Social Networking and School Performance
We hope that you enjoyed the holidays and time off from school and work. School vacations are a great opportunity to spend quality time together as a family. A time to reconnect and catch up from the busy lives we lead. With the demands of work, school, after school activities and everyday life, it’s rare that parents and children get to spend extended time together anymore. But as great as it is, this time can also be an eye opening experience into the world of our children. With extended time together, many parents saw firsthand the huge influence social media has on our children and the obsession that has become the norm. Parents witnessed children who could not function without texting, Facebook , Instagram and Twitter (to name a few), in constant communication with their “friends”. And though it seems to be okay to be “plugged in” during time off from school….what happens when students return to class and greater demands of time are being placed on them? Is this ongoing distraction compromising our children’s school performance?

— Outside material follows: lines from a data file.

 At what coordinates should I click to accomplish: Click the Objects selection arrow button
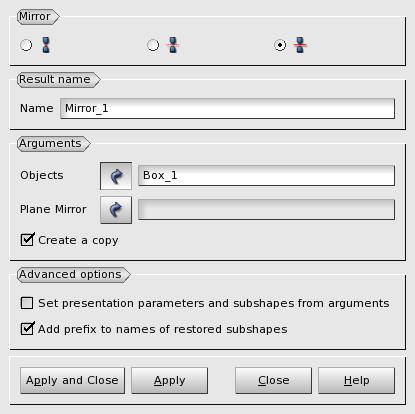click(116, 176)
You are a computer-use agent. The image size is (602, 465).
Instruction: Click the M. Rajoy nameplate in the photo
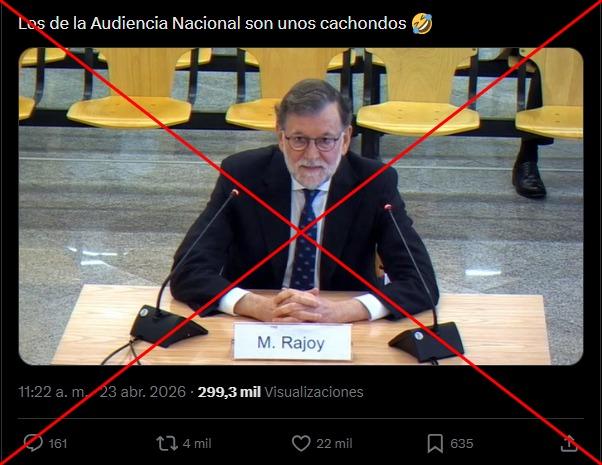click(293, 342)
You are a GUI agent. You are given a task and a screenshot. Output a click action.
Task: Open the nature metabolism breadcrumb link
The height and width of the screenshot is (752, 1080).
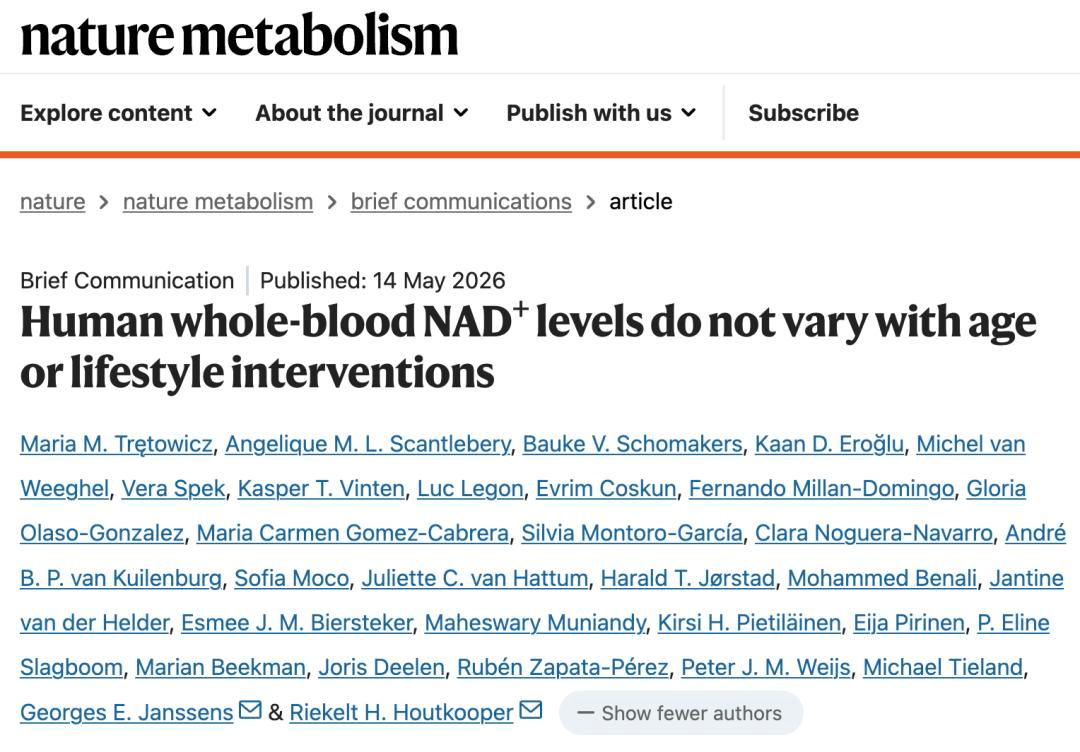tap(218, 201)
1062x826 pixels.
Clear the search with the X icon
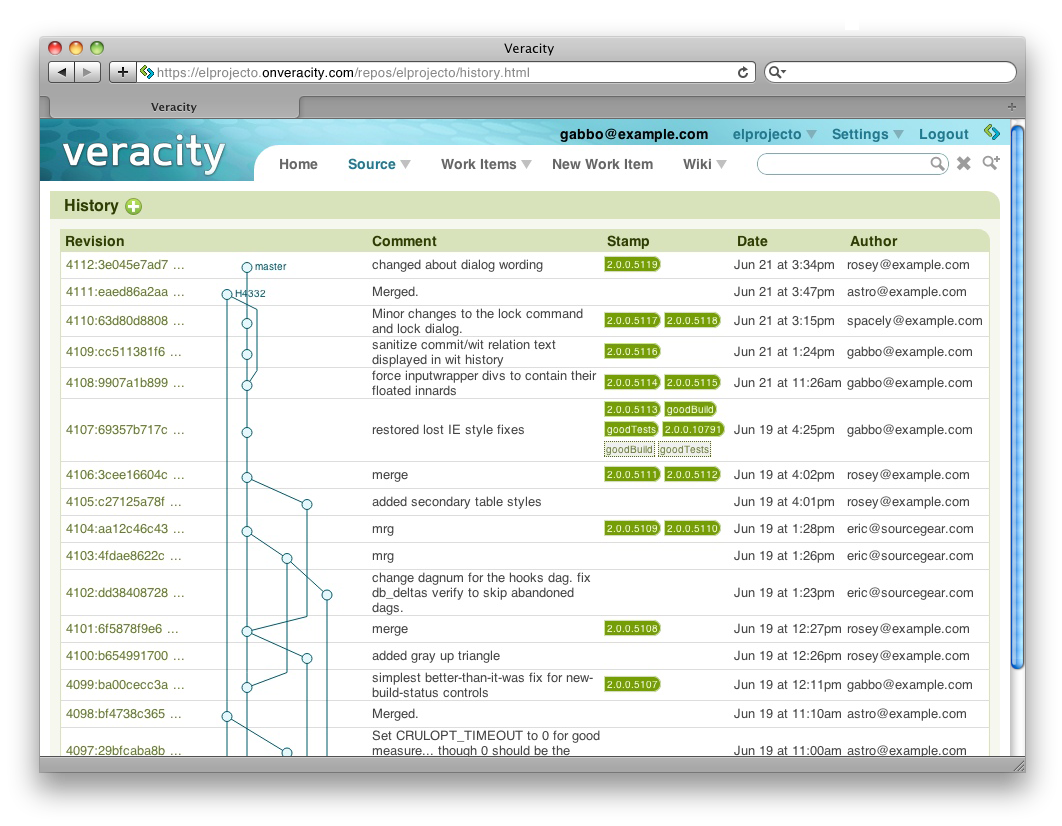[x=964, y=164]
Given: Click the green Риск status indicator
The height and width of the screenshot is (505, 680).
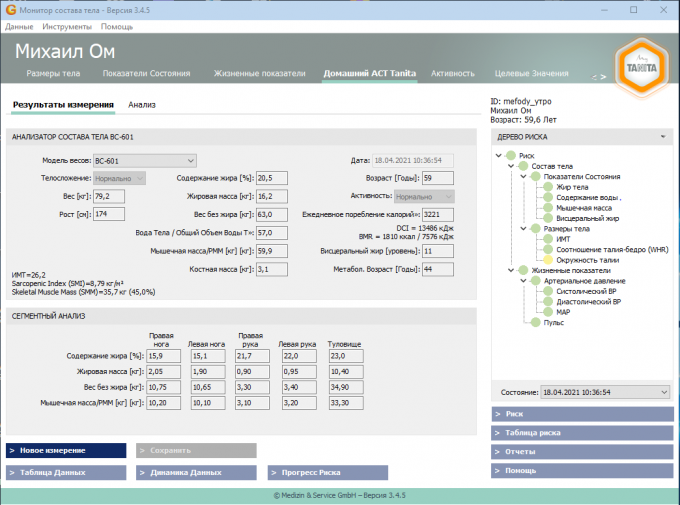Looking at the screenshot, I should coord(510,155).
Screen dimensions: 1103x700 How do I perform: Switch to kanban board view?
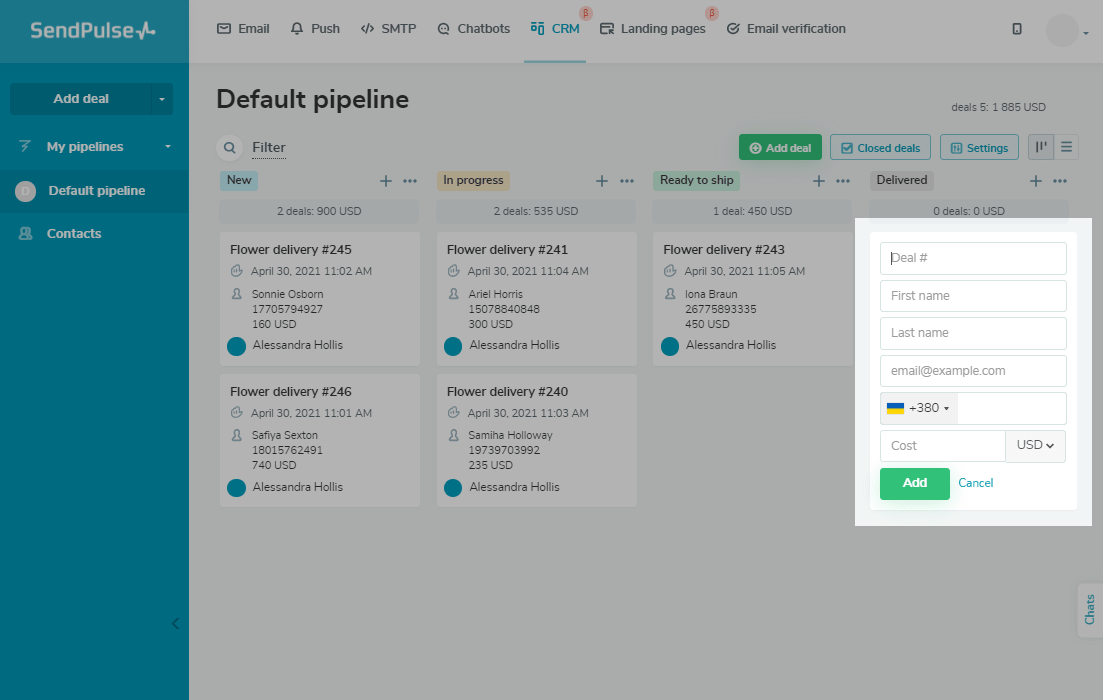pos(1041,147)
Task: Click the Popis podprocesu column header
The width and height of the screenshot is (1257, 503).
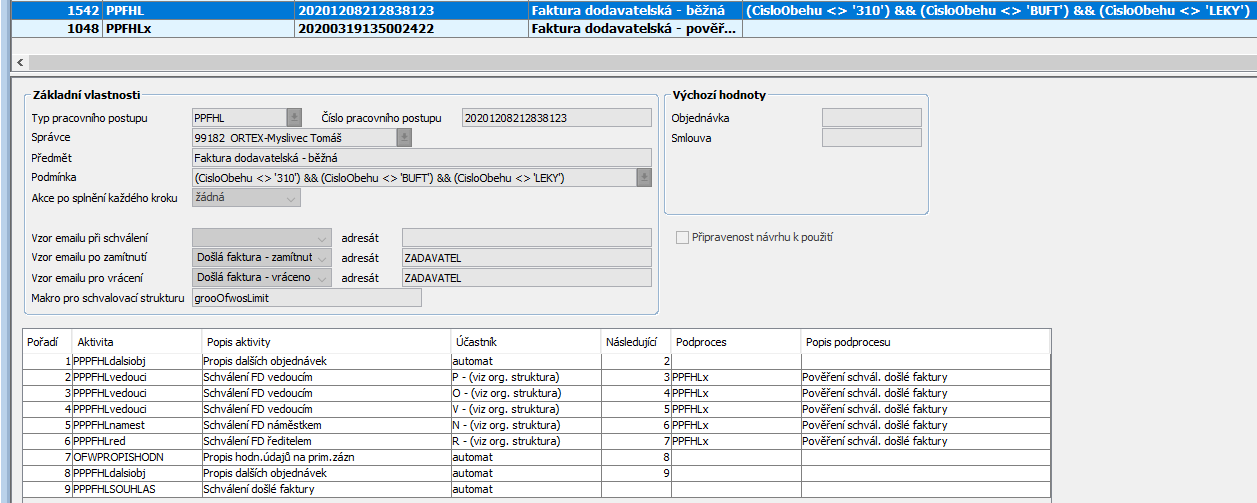Action: tap(924, 342)
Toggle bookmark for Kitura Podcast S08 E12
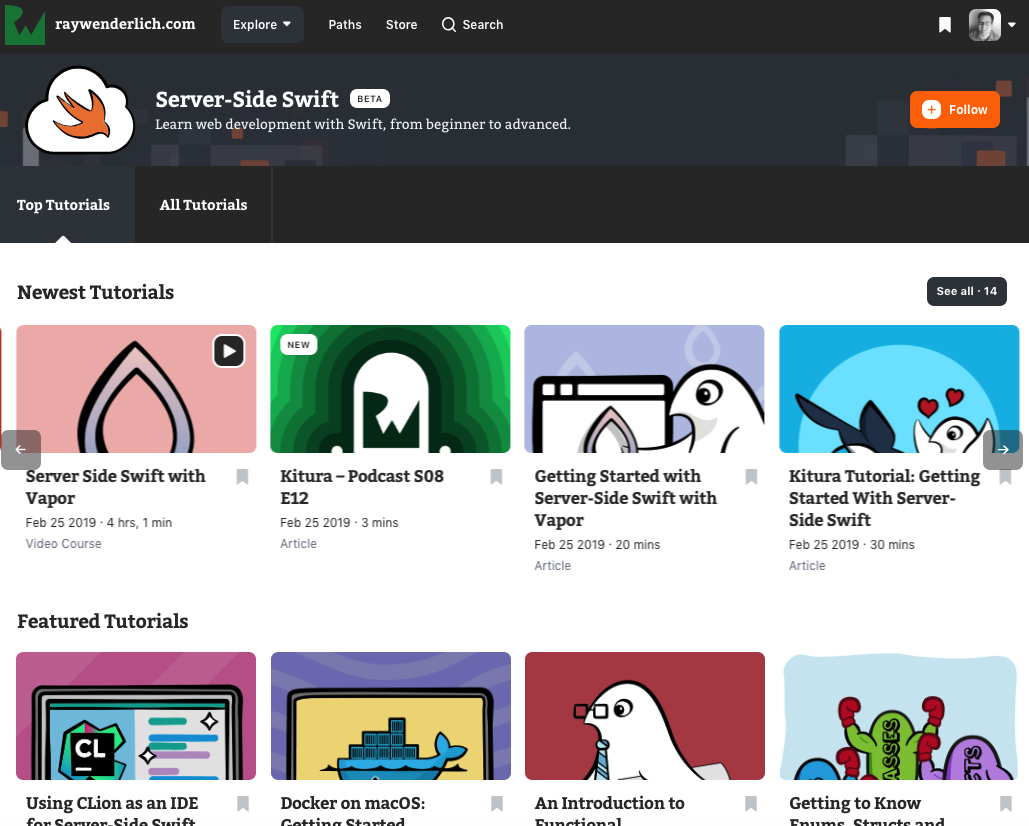Image resolution: width=1029 pixels, height=826 pixels. tap(496, 477)
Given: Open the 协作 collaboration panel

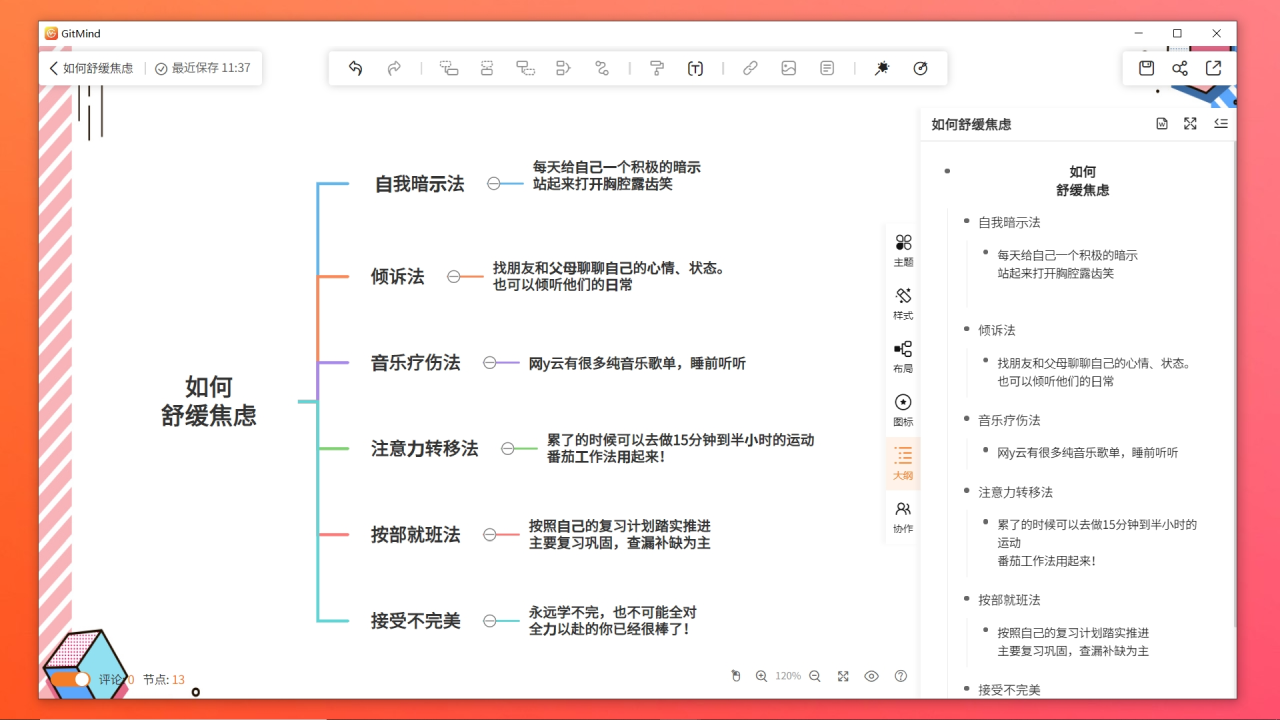Looking at the screenshot, I should click(902, 516).
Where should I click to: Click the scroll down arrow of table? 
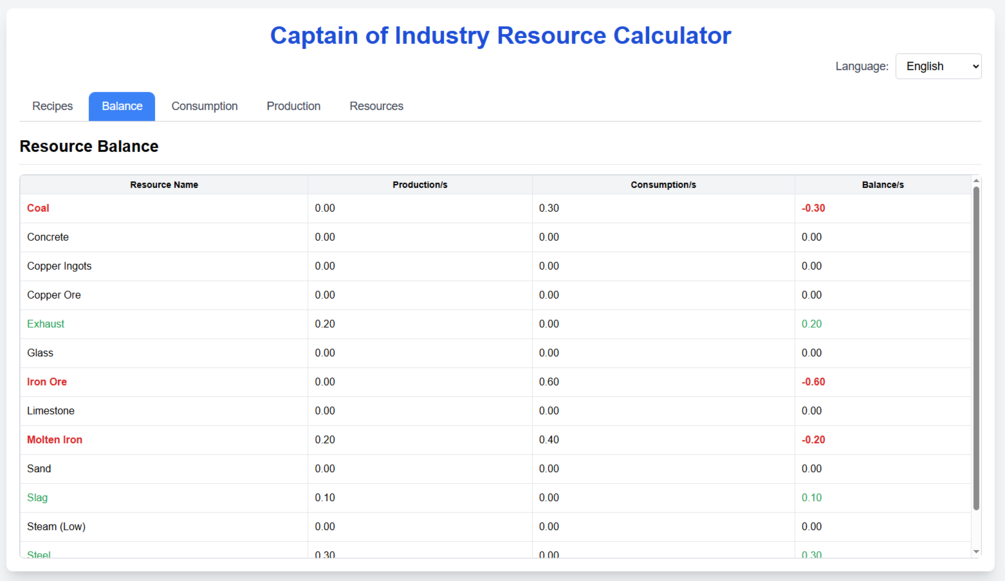[x=976, y=551]
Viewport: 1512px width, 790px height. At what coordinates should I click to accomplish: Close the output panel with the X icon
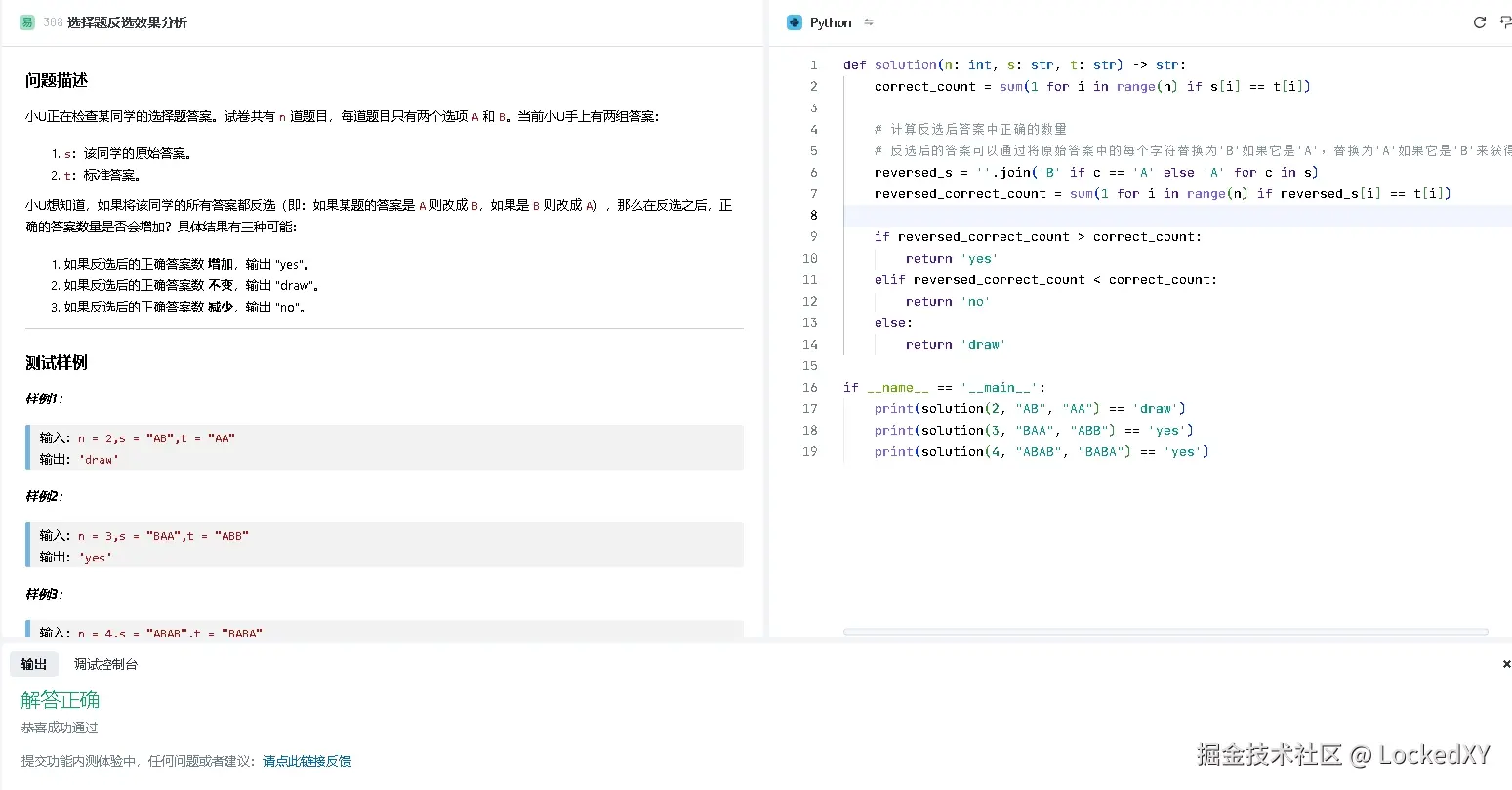click(x=1504, y=663)
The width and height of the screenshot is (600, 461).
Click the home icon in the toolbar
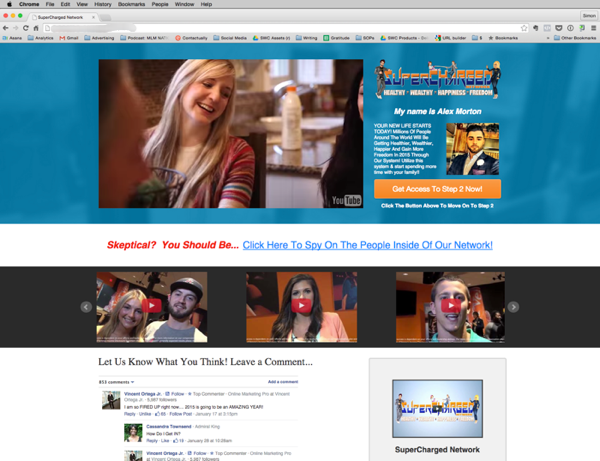37,28
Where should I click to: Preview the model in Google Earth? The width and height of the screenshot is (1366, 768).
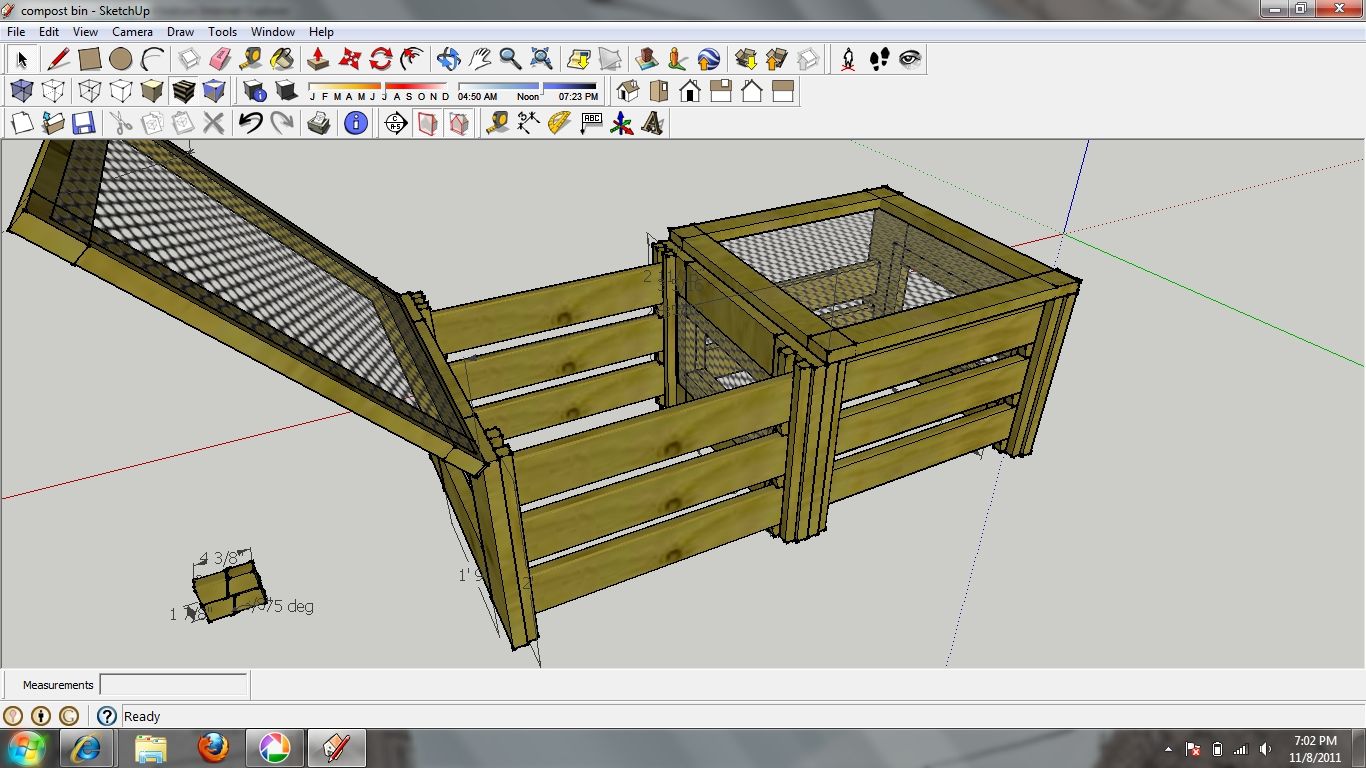point(709,59)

So much has been written about the emotional impact, like cyber-bullying, of social networking, but what about academic outcomes? Does actively participating in social media impact academic performance? Many parents express concern that the amount of time their children are spending online is affecting school performance. They say that even while studying online, their children have numerous social media sites open and are constantly checking in, when they should be focusing their attention on their homework assignments. Teachers report that students are finding it harder to concentrate in class and seem distracted. Time that should be spent studying is being spent on Facebook, Instagram and Twitter. Life experiences and face to face interactions are decreasing, and constant texting and tweeting has become a way of modern communication; often using networking chat in place of proper English.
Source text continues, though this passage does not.